3. R must therefore 0, because P+H(+possibly 1 carried over)=R, which can only be 0 or 1 with 1 carried over. R cannot be 1 because P is already 1.
4. O must be an even number, because the unit column cannot have anything carried over from a lesser column, and S+S=O.
5. We shall then test the four hypotheses of O's value:
HYPOTHESIS 1: O=2. S must be 6 because S+S=O (S cannot be 1 because we have already establised that P is 1). C must be 3 or 8 (because C+C(+possibly 1 carried over)=S=6. E must be 4 or 5 (because O=2 and 2+2(+possibly 1 carried over)=E). H must be 9 (see point 2).
HYPOTHESIS 2: O=4. S must be 7 because S+S=O (S cannot be 2 because we have already establised that P is 1 and S=2 would make C=1). C must be 3 (because C+C+1 carried over=S=7. E must be 8 (because O+O(+possibly 1 carried over)=E). H must be 9 (see point 2).
HYPOTHESIS 3: O=6. S would have to be 8, because S+S=O (S could not be 3, because C+C+1 carried over=S=3 which would make C=1, but we have already establised that P is 1). If O=6, O+O=12, i.e. E=2 with 1 carried over into the 10,000 column. This means H=8 (see point 2 above), which renders this a false hypothesis, since S would have to be 8 in this hypothesis.

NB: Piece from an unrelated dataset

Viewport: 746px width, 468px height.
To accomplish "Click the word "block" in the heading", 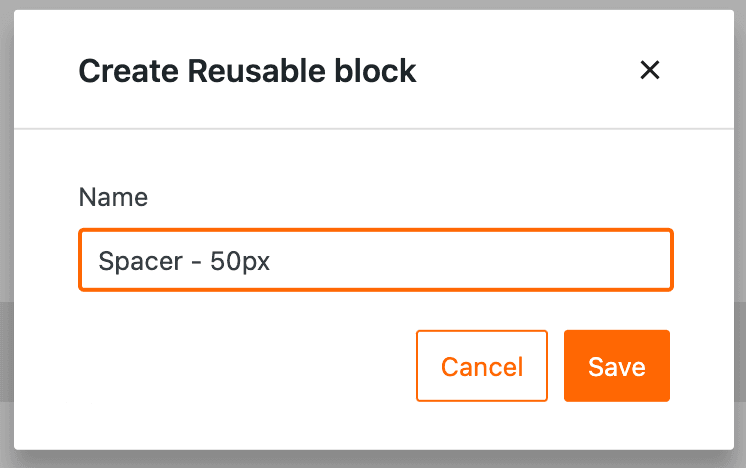I will click(x=380, y=71).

HYPOTHESIS 4: O=8. S would have to be 4 or 9, because S+S=O; but really it could only be 9 because C would have to be 4 (because C+C+1 carried over=S). This means H=8 (see point 2 above), which renders this a false hypothesis, since O would have to be 8 in this hypothesis.
6. By eliminating hypotheses 3 and 4 above, we can state that H=9 and narrow down O to either 2 or 4, which means S is either 6 or 7 (S cannot be 1 because P is already 1; S cannot be 2 because that would make C=1, and P is already 1).

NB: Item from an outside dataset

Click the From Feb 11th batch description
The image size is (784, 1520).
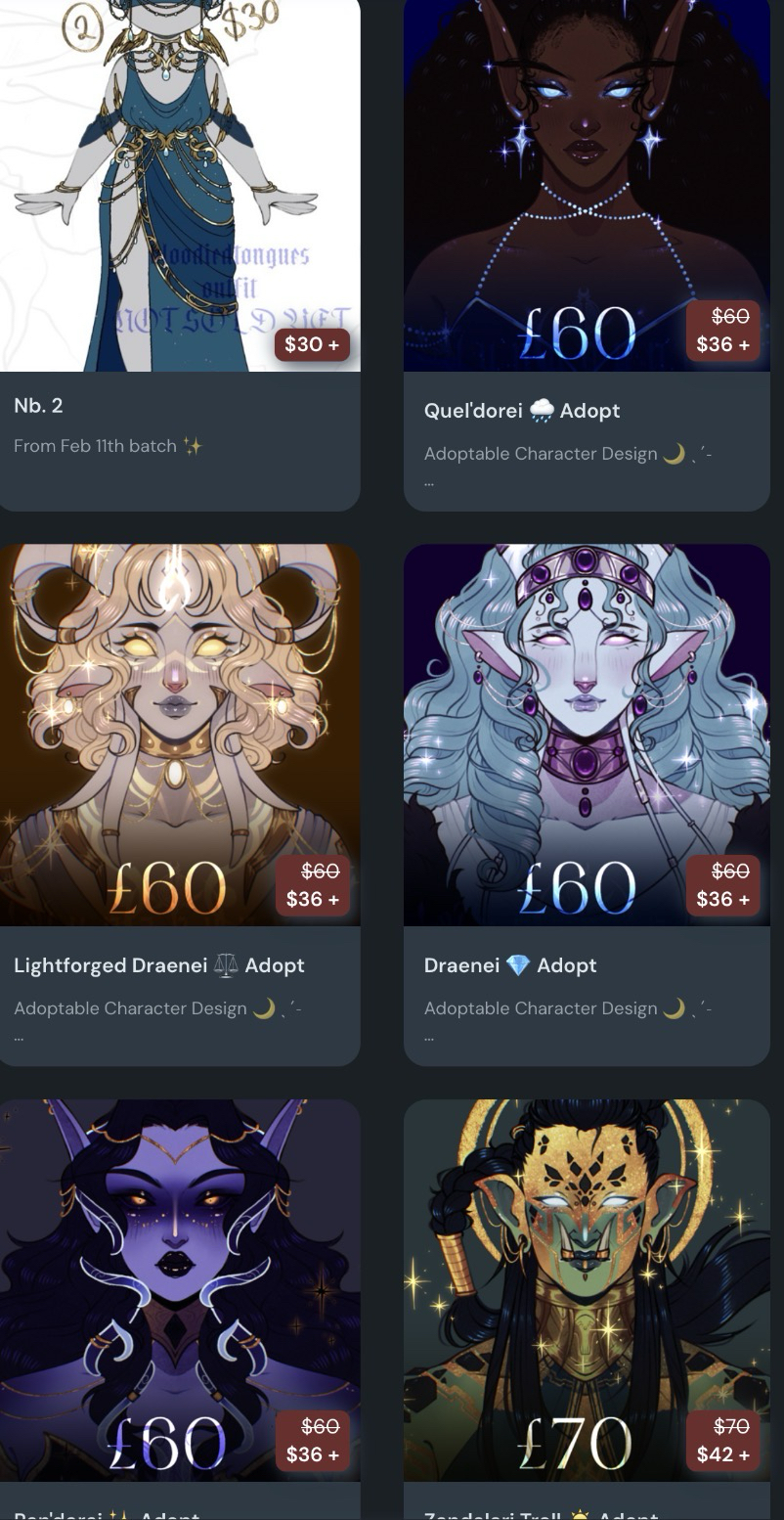108,446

7. Since S+S>10, this means 1 must be carried from the units to the 10 column, and therefore T must be an odd number, since U+U+1=T. T cannot be 1 (because P=1), 3 (because that would mean that U would be 1, and P=1) or 9 (because H=9). T is therefore 5 or 7 - and U is 2 or 3, because U+U+1=T.

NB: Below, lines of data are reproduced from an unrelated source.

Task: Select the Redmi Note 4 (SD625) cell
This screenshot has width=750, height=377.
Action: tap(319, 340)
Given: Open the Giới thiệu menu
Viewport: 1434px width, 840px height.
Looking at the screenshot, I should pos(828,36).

8. If S=7, O would be 4 (because S+S=O, with 1 carried to the 10s column) and C would be 3 (because C+C=S, and 1 would have to be carried from then 10s column). If S=7, T would have to be 5 (see point 7), which would make U=2 (because U+U+1=T). This hypothesis must be false because U+U+1=T<10 which means nothing is carried over into the 100s column, which is essential to make C+C=S=7.
9. The only remaining value for S is 6 (see point 6). This would make O=2 (because S+S=O, with 1 carried to the 10s column). Since O=2, U can only be 3 (see point 7), which means T=7.
10. If S=6 and U=3, C can only 8 (because C+C=S=6, with 1 carried over into the 1000s column). This must mean that E=5 (because we know O=2 and 1 is definitely carried over; O+O+1=E=5), which means all the letters have been assigned numbers and that the puzzle is solved.
Solution (contains spoiler)
HOCUS + POCUS = PRESTO
92836 + 12836 = 105672